I wandered back into Living Room Stadium to see Isaac Heeney on the screen and the score at 64-49. Cuddles (as Gwen from Row T calls him) was the joy of the game. He looked like the Ryan O’Keefe we’ve often imagined him to be – fast, regularly airborne and correct. While Papley folded himself around the post, Cuddles stalled the line ball for a score. There was an urgency, energy and lightfootedness that I don’t remember from last year. I stirred the dinner and reappeared to a super tackle from Ronke. A body fling from McInerney to whip the ball forward again. The Swans looked systematic even when it was chaotic down back, like someone would be there when one of them turned looking. The blood pressure spiked momentarily when Tex lined up on the 50, but the three points stayed our way. The cat rolled in the bean bag. It was dark outside. Thanks, fellas.

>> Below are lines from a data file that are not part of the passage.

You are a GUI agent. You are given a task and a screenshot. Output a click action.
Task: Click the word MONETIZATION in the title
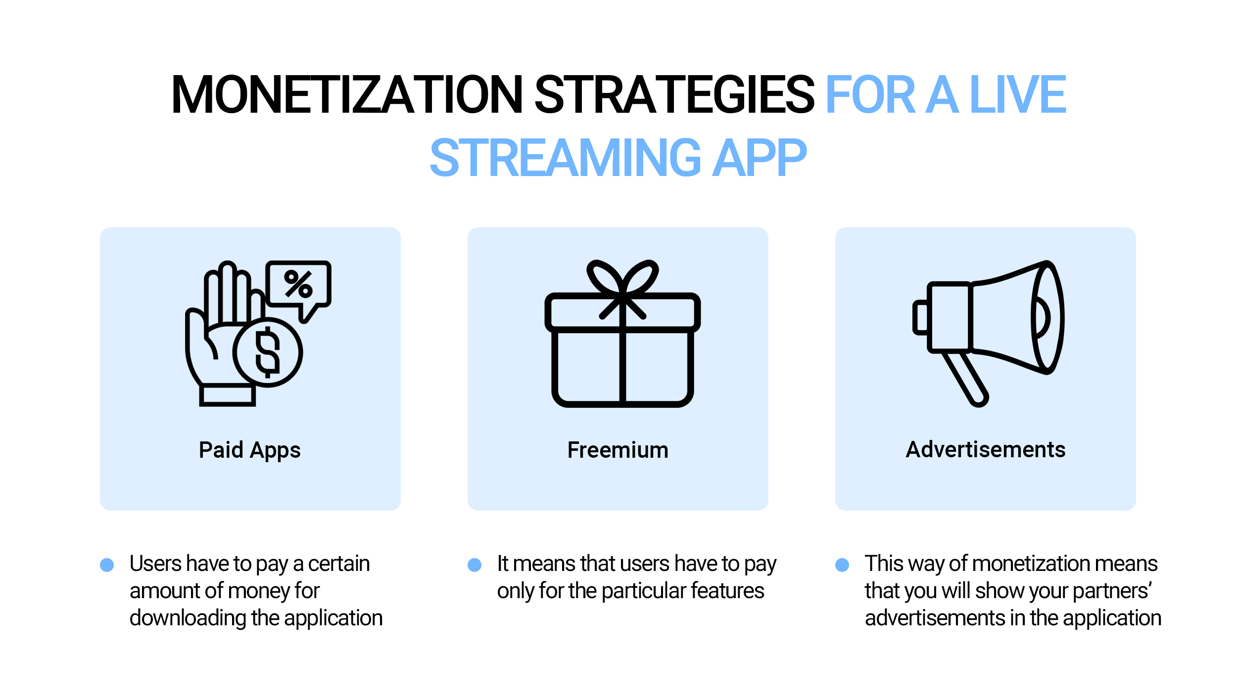[x=347, y=94]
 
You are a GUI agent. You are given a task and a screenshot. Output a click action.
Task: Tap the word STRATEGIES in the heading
[x=674, y=94]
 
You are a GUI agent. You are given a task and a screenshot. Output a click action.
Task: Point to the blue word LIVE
[x=1018, y=94]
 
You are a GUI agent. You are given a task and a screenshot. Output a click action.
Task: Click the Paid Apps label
[x=250, y=450]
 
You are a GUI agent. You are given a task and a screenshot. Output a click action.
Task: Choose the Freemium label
[x=618, y=450]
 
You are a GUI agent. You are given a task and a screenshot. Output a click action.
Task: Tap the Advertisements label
[x=986, y=450]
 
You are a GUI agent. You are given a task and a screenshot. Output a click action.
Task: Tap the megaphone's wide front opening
[x=1047, y=317]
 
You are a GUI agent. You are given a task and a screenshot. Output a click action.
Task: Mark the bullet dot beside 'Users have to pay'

Ironically, Canetti’s antidote to the fear of being touched by the unknown is to join a crowd: ‘As soon as a man has surrendered himself to the crowd, he ceases to fear its touch.’ That’s the way it has been for footy supporters, season upon season. But in 2020, we know that the one thing which may help us to avoid the contact of the invisible unknown we are being touched by is not to be a crowd. A mind-bending paradox that the togetherness which has so often salved is the thing which threatens us for now.

We have a perfect win record by the time the season is postponed on Sunday. It’s a new world. And a very new season of footy.